Nel saggio 'Une politique de la langue', di Michel de Certeau, Dominique Julia e Jacques Revel si cita l'intervento di un tribuno francese nel comitato di salute pubblica al tempo della Prima coalizione:
"Chi dunque, nei dipartimenti dell'Alto e del Basso Reno, in combutta con i traditori, ha chiamato i prussiani e gli austriaci sulle nostre frontiere invase? È l'abitante delle campagne, che parla la lingua del nemico e quindi si sente fratello e connazionale di costui, non già del francese che gli parla in modo diverso e ha altre abitudini!"
Parole che la dicono lunga. La Rivoluzione decapita il re e mette il popolo al suo posto. Ma come si distingue il popolo? Dalla lingua, certamente. Il parlarsi, il capirsi è la condizione essenziale di ogni intesa e controllo. Posta al cuore dell’autorità sovrana, automaticamente la lingua fa dell’incomprensibile il nemico numero uno. Per questo abbiamo tanta paura di perdere la lingua. Perché la identifichiamo con noi stessi, con il nostro vivere in società.

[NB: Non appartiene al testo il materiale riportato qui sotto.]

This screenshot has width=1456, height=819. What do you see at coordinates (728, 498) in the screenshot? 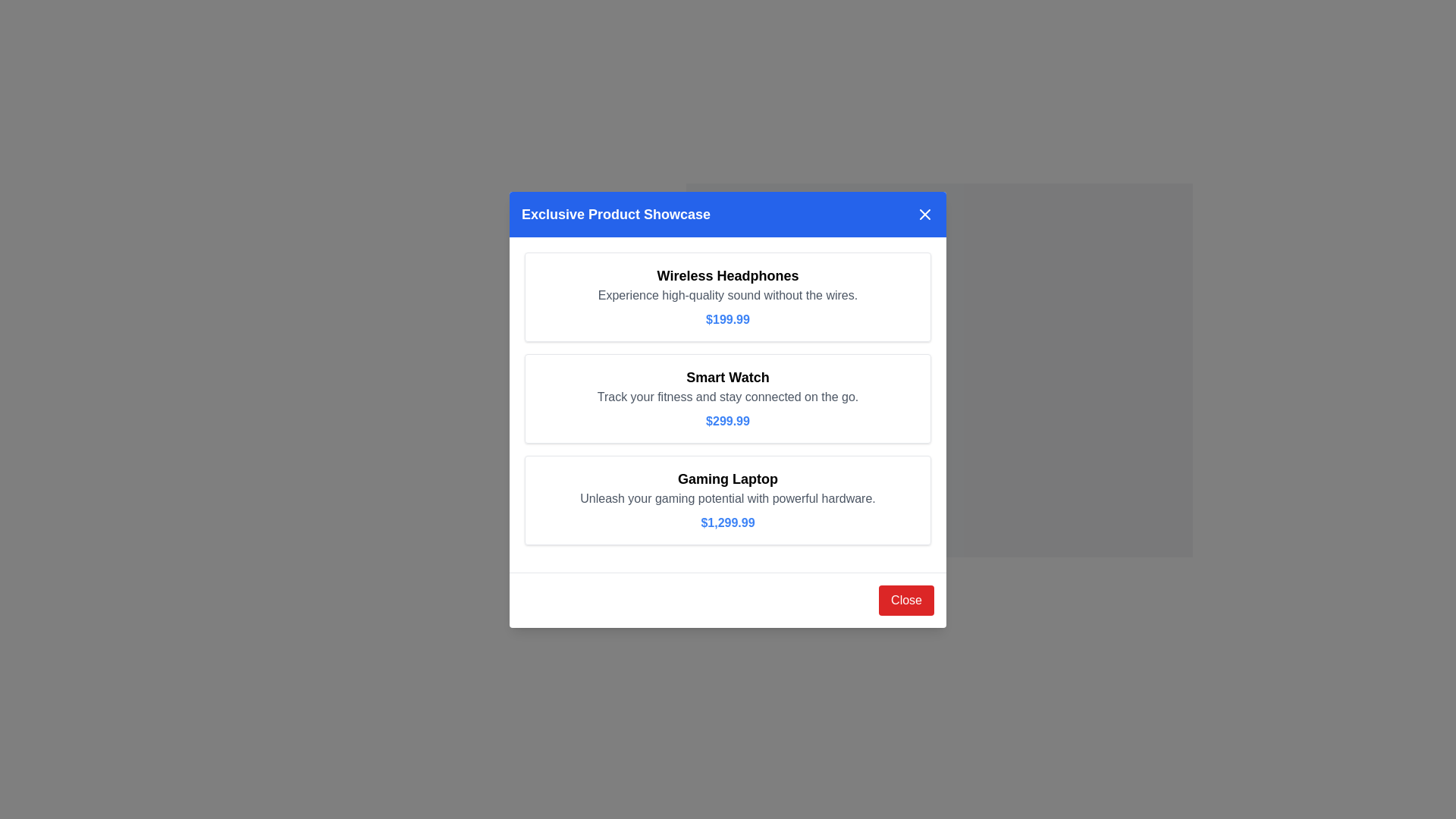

Ma questo è un principio pericoloso. Basta scorrere i libri di storia per constatare la devastazione che ha portato all’Europa e al mondo  il perseguimento della purezza linguistica e razziale. La lingua non appartiene a stati o accademie ma a chi la parla e vive prima e dopo di noi, in un processo di costante cambiamento, quello a cui è soggetto ogni essere mortale.

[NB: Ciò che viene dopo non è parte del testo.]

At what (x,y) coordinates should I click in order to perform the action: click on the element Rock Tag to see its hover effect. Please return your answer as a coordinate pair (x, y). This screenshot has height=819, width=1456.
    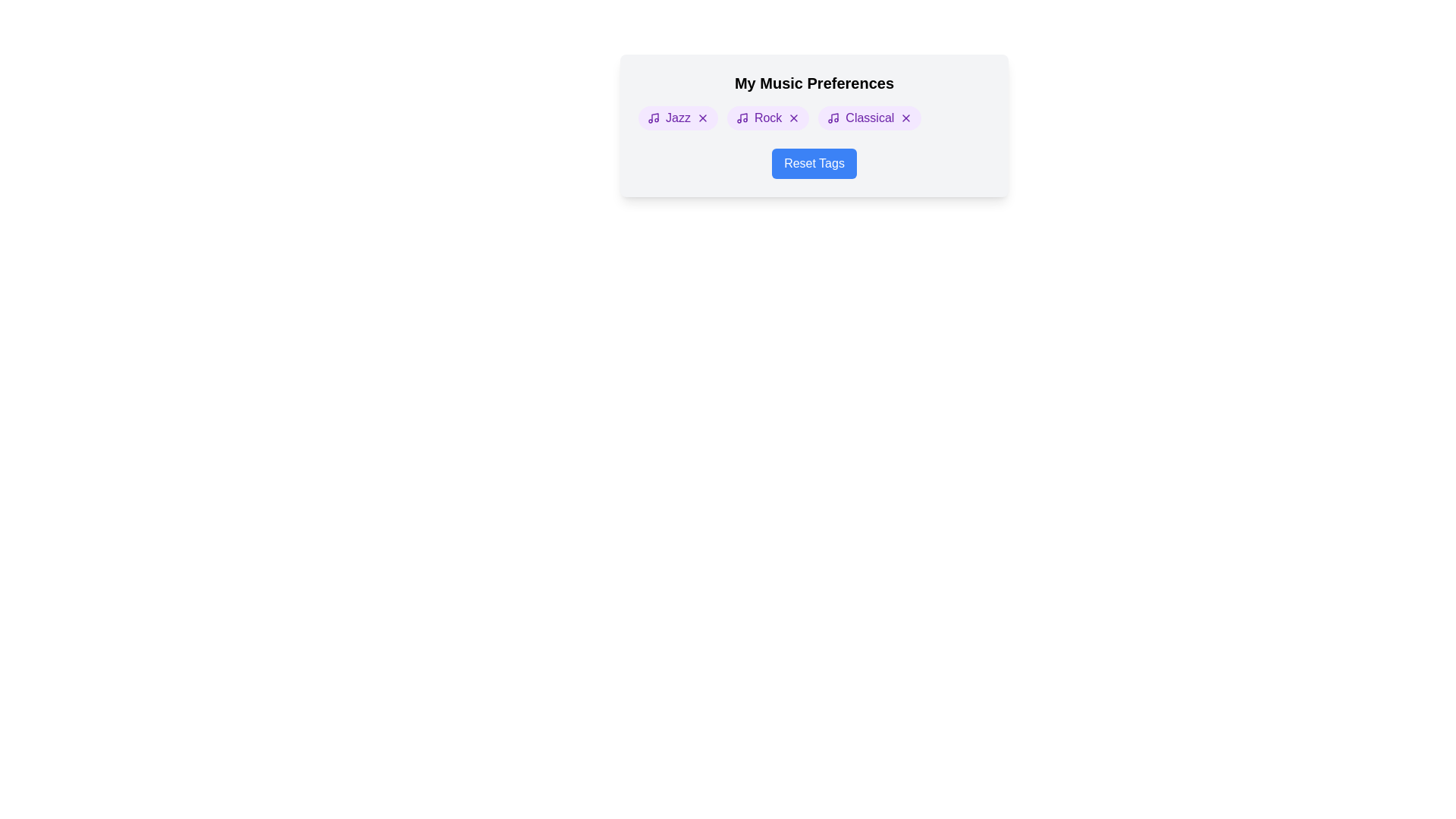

Il grande problema è che l’uomo europeo ha una visione cristiana della storia, lineare come il dipanarsi appunto di una narrazione che va da un peggio verso un meglio in una prospettiva di progresso fine della storia stessa. Questa prigione mentale ci spinge a leggere anche i fenomeni sociali in modo organicistico. Come le nazioni nascono e muoiono, gli imperi fioriscono e decadono, così crediamo accada anche alla lingua. Con l’aggravante che siccome abbiamo l’illusione di poter controllare la lingua, di possederla in quanto popoli depositari di ognuna, pretendiamo di garantirle l’immortalità che a noi è preclusa. Immaginiamo di proteggerla chiudendola in riserve o imponendole divieti e tutele che non hanno mai funzionato. Si pensi alla misera fine di tutte le lingue artificiali e agli aborti delle lingue imposte, talvolta pur nella loro genialità, come il serbo-croato di Tito, fino alle attuali abominevoli invenzioni come il friulano finto che si insegna nel nostro Nord-est o la rianimazione della settima variante di romancio in Svizzera, che pure era felicemente estinta ma che un accanito spirito di cantone ha riesumato imponendola in valli che parlavano tranquillamente il loro tedesco da secoli.

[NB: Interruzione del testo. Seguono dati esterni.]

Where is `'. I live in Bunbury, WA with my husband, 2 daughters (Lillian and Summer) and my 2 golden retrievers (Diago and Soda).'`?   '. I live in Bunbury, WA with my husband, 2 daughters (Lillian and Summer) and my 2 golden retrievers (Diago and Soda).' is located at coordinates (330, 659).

Non ci accorgiamo che quel che sta veramente morendo non è la lingua ma il pensiero. Basta leggere i giornali, guardare la televisione o sfogliare molti dei libri più venduti per accorgersene. Ovunque scompaiono la complessità del ragionamento, la capacità di astrazione, la costruzione dell’idea. Non tanto la parola, ma il suo uso. La nostra lingua è come un articolato impianto di pensiero che un tempo concepì sistemi e mondi ma di cui oggi siamo capaci di usare solo due o tre ingranaggi. Il linguaggio moderno non conosce più l’articolazione, lo svolgersi di un ragionamento, non ha più il tempo di sviluppare un dire che abbia contenuto. È diventato quasi ideogramma, fatto di centoni dal significato incerto, che cambia a seconda di chi lo usa e di chi lo ascolta. E noi siamo sempre più come quei barbari che si aggirano fra i templi di grandi civiltà estinte senza capire a cosa servano. Presto ci pascoleremo le capre, però grugnendo di sollievo che la nostra lingua sia ancora viva.